(Records supplied)

---------------

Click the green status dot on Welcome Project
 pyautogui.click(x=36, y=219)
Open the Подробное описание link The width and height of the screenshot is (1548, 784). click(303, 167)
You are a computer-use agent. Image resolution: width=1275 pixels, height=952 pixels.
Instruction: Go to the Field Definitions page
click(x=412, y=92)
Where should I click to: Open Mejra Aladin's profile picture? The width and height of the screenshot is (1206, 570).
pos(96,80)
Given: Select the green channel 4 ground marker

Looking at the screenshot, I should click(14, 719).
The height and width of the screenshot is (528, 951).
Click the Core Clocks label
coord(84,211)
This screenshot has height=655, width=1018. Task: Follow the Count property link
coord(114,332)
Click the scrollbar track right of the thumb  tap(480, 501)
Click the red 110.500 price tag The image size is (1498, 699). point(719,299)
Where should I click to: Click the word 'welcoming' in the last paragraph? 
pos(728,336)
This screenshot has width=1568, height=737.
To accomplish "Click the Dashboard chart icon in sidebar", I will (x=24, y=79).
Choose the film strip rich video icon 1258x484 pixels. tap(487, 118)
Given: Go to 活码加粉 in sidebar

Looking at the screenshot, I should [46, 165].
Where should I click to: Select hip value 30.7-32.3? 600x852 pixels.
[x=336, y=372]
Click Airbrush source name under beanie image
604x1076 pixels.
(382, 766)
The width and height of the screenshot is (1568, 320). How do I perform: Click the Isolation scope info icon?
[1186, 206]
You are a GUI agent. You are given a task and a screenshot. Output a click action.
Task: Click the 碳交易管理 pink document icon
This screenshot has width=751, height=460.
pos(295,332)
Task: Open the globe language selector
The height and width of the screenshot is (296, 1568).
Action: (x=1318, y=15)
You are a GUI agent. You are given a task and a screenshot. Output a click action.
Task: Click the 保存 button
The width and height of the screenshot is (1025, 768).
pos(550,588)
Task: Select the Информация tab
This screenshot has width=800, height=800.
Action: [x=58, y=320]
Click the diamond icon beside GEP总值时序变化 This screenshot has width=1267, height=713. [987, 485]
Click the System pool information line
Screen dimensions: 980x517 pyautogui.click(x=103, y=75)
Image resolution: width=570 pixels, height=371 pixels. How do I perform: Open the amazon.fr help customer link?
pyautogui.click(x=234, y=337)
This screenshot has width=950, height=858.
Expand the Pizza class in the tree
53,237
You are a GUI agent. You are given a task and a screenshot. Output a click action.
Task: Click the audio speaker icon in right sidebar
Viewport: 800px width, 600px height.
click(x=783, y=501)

---------------

(Problem to solve) Set down the data in full, word for word.

(Response area)
Click the green status dot on Welcome Project
 pyautogui.click(x=36, y=219)
Open the Подробное описание link The width and height of the screenshot is (1548, 784). click(303, 167)
You are a computer-use agent. Image resolution: width=1275 pixels, height=952 pixels.
Instruction: Go to the Field Definitions page
click(x=412, y=92)
Where should I click to: Open Mejra Aladin's profile picture? The width and height of the screenshot is (1206, 570).
pos(96,80)
Given: Select the green channel 4 ground marker

Looking at the screenshot, I should click(14, 719).
The height and width of the screenshot is (528, 951).
Click the Core Clocks label
coord(84,211)
This screenshot has height=655, width=1018. Task: Follow the Count property link
coord(114,332)
Click the scrollbar track right of the thumb  tap(480, 501)
Click the red 110.500 price tag The image size is (1498, 699). point(719,299)
Where should I click to: Click the word 'welcoming' in the last paragraph? 
pos(728,336)
This screenshot has width=1568, height=737.
To accomplish "Click the Dashboard chart icon in sidebar", I will (x=24, y=79).
Choose the film strip rich video icon 1258x484 pixels. tap(487, 118)
Given: Go to 活码加粉 in sidebar

Looking at the screenshot, I should [46, 165].
Where should I click to: Select hip value 30.7-32.3? 600x852 pixels.
[x=336, y=372]
Click Airbrush source name under beanie image
604x1076 pixels.
(382, 766)
The width and height of the screenshot is (1568, 320). How do I perform: Click the Isolation scope info icon?
[1186, 206]
You are a GUI agent. You are given a task and a screenshot. Output a click action.
Task: Click the 碳交易管理 pink document icon
This screenshot has width=751, height=460.
pos(295,332)
Task: Open the globe language selector
The height and width of the screenshot is (296, 1568).
Action: (x=1318, y=15)
You are a GUI agent. You are given a task and a screenshot. Output a click action.
Task: Click the 保存 button
The width and height of the screenshot is (1025, 768).
pos(550,588)
Task: Select the Информация tab
This screenshot has width=800, height=800.
Action: [x=58, y=320]
Click the diamond icon beside GEP总值时序变化 This screenshot has width=1267, height=713. [987, 485]
Click the System pool information line
Screen dimensions: 980x517 pyautogui.click(x=103, y=75)
Image resolution: width=570 pixels, height=371 pixels. How do I perform: Open the amazon.fr help customer link?
pyautogui.click(x=234, y=337)
This screenshot has width=950, height=858.
Expand the Pizza class in the tree
53,237
You are a GUI agent. You are given a task and a screenshot. Output a click action.
Task: Click the audio speaker icon in right sidebar
Viewport: 800px width, 600px height.
click(x=783, y=501)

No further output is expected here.